3. Abrir espacio a la flexibilidad y a modelos adaptativos. Es necesario que el ordenamiento jurídico genere espacios a la innovación, posibilitando la introducción de nuevas herramientas para enfrentar los desafíos hídricos que se presentan con cada vez mayor frecuencia (ya sea por falta o abundancia de agua).
Si continuamos bajo el paraguas de modelos jurídico-regulatorios rígidos, estamos condenados al fracaso. Debemos ser capaces de producir cuerpos jurídicos que establezcan reglas robustas, pero con un ingrediente importante de flexibilidad, para permitir efectuar los ajustes que vayan requiriendo las diversas circunstancias y condiciones relativas al agua, las cuales, por su naturaleza, no son fijas o inmóviles, sino que están cambiando constantemente. He aquí, sin lugar a dudas, uno de los principales retos para el Derecho, y, en particular, para la legislación y normativa.
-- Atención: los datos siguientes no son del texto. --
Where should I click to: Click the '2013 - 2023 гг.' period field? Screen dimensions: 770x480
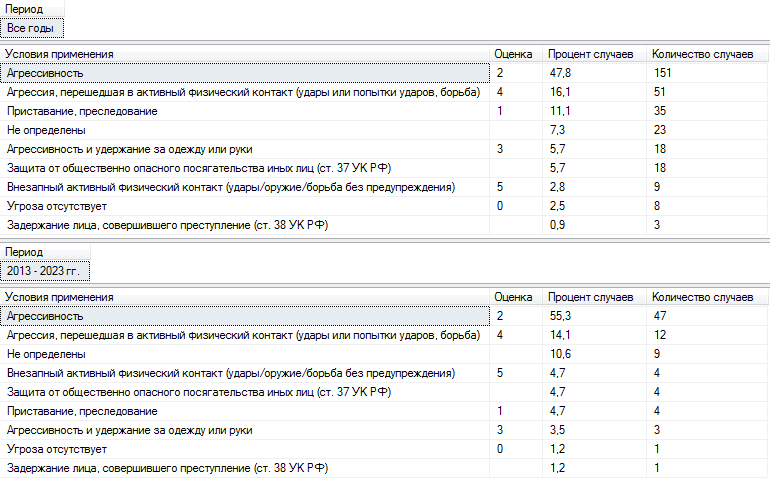[46, 271]
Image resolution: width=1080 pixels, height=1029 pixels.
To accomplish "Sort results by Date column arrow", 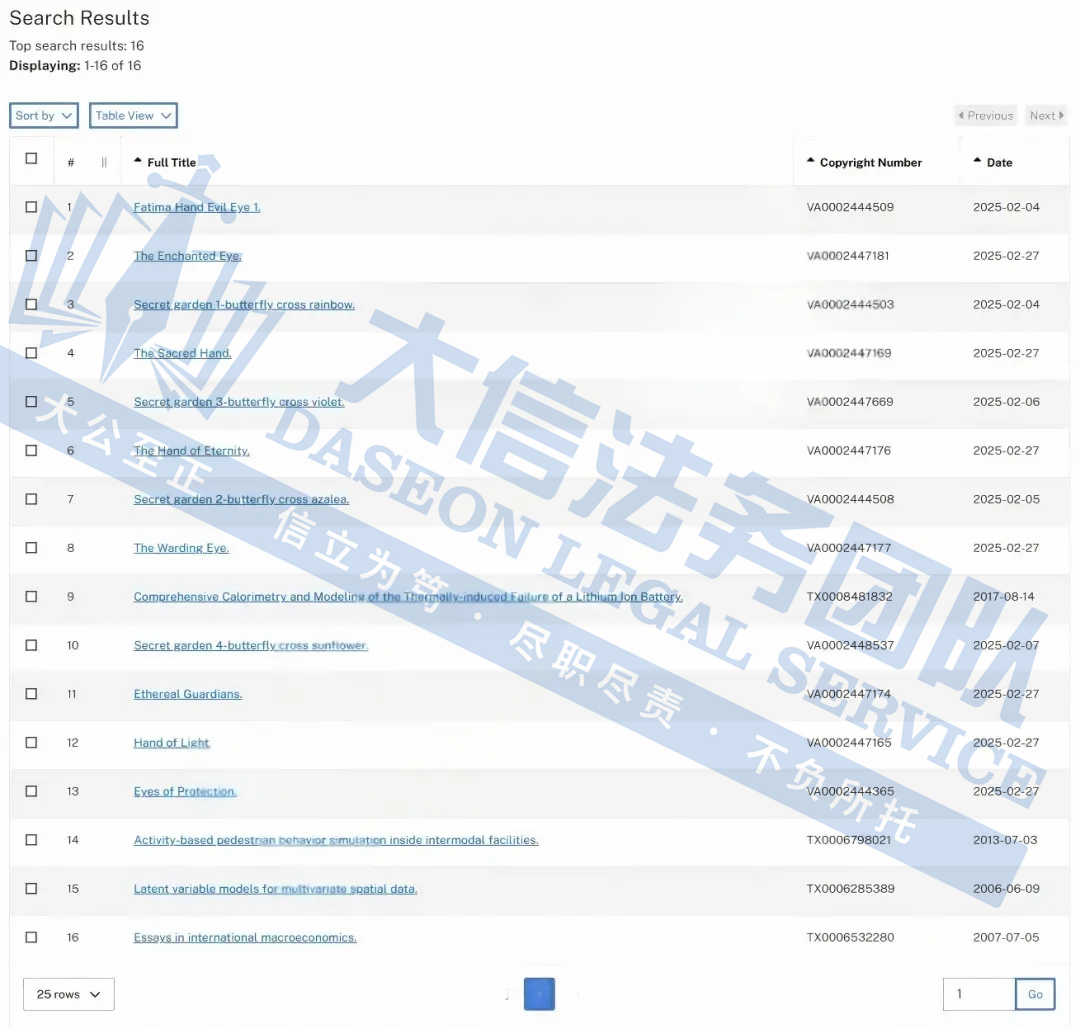I will pos(977,161).
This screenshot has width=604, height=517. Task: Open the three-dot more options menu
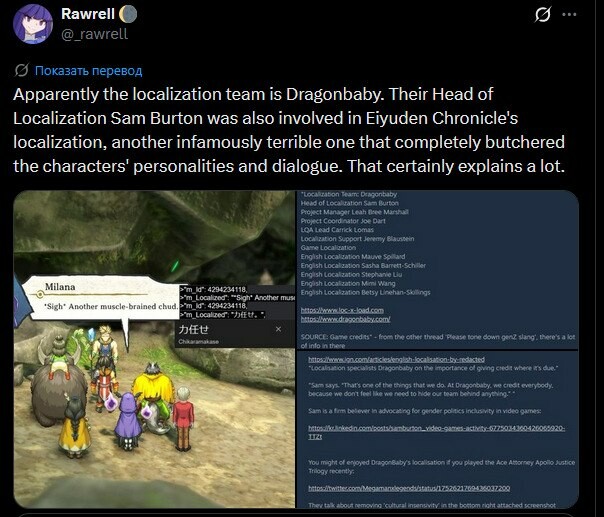pyautogui.click(x=569, y=15)
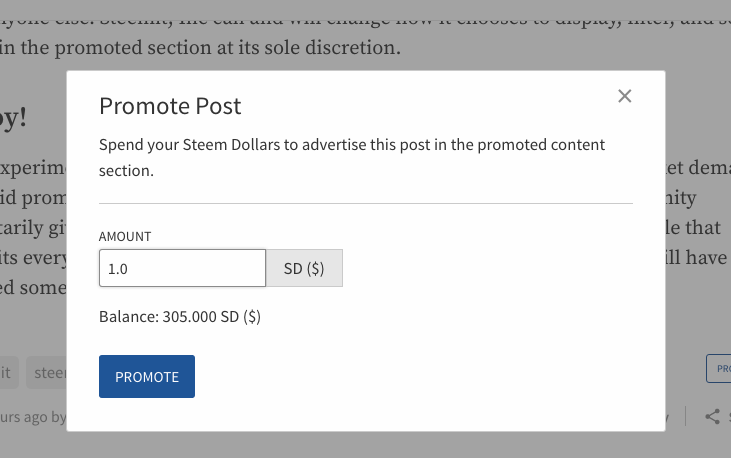Click the 'ed some' text at left
This screenshot has width=731, height=458.
tap(33, 287)
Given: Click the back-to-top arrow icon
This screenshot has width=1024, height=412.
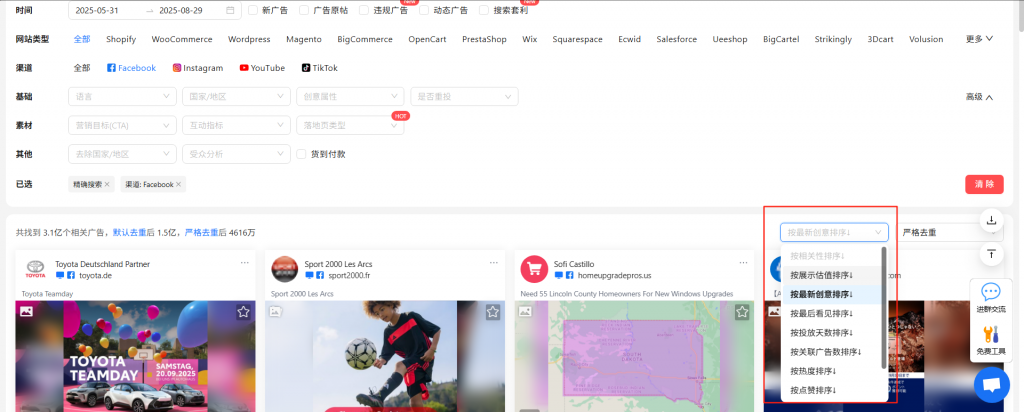Looking at the screenshot, I should pyautogui.click(x=991, y=254).
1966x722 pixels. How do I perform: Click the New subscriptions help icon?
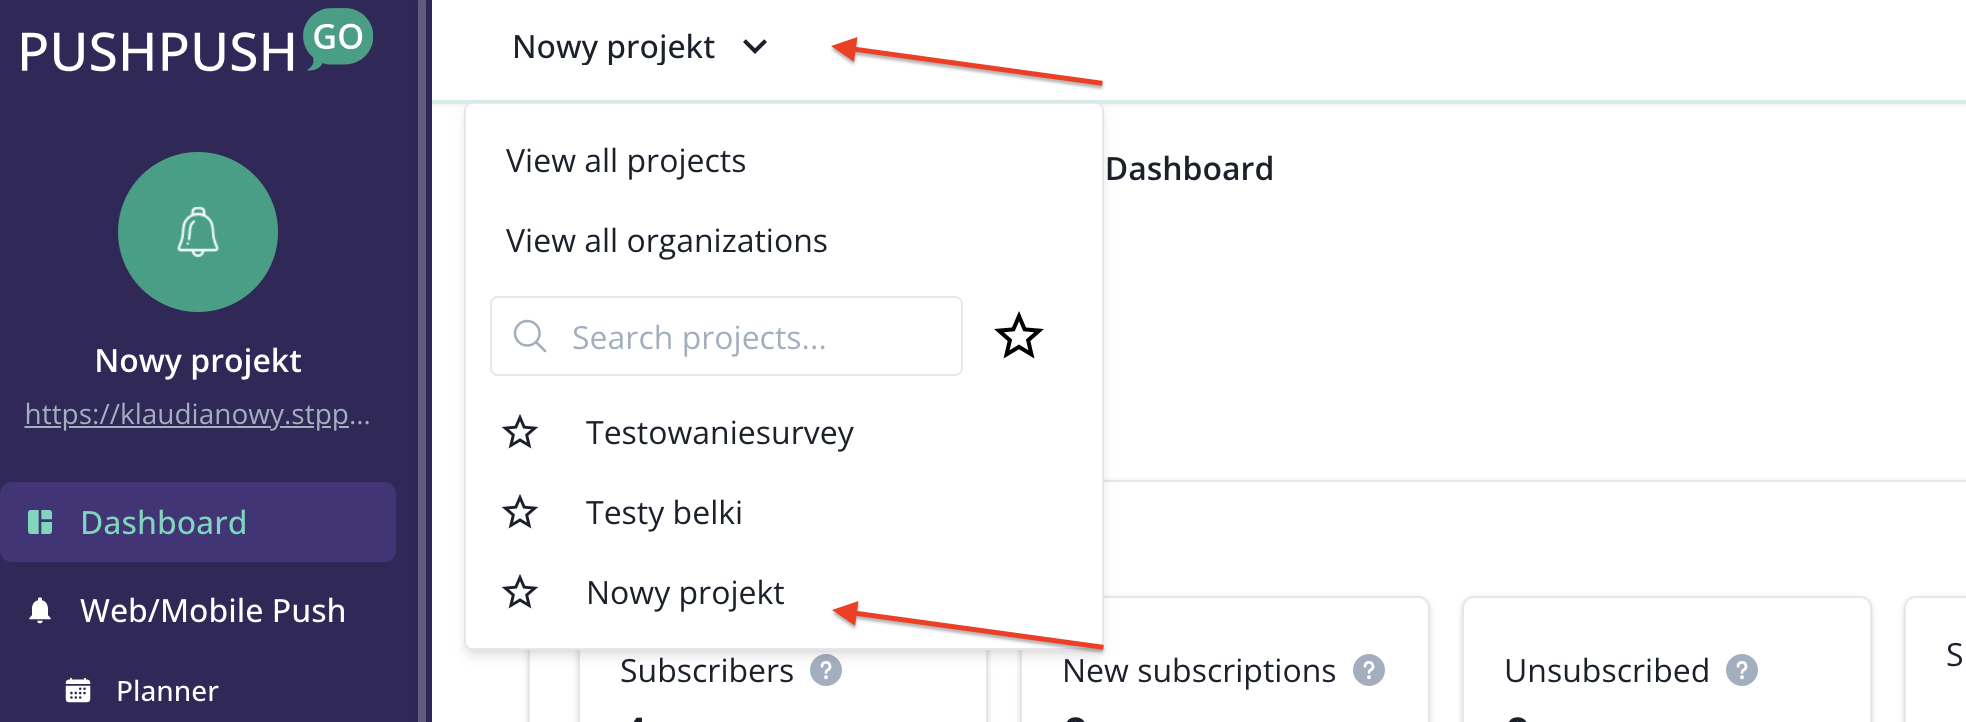pyautogui.click(x=1368, y=670)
En principio podría pensarse que la flexibilidad atenta contra uno de los pilares y aportes centrales del Derecho: la seguridad y certeza jurídica; pero precisamente en ello, en la definición de una fórmula o modelo que salve esa aprehensión, radica la contribución sustancial de nuestra disciplina en lo relativo a las aguas. No hay panaceas o un modelo universalmente aceptado y exitoso para ello; tenemos que construir nuestro modelo adaptativo de regulación y gestión de aguas, el cual, por supuesto que tendrá que considerar a la sequía, nuestra preocupación contemporánea, pero sin encasillarse sólo en ella. Mañana podremos tener otro foco de urgencia hídrica, y nuestro éxito como país dependerá de la capacidad que tengamos de adaptarnos rápidamente a esos nuevos desafíos, ir aprendiendo lecciones y formulando los cambios necesarios. Y en ese cometido la legislación, y el sistema jurídico en su conjunto, puede ser un instrumento que potencie y facilite esa capacidad adaptativa o un obstáculo permanente. Elijamos la primera alternativa, y hagámoslo pronto.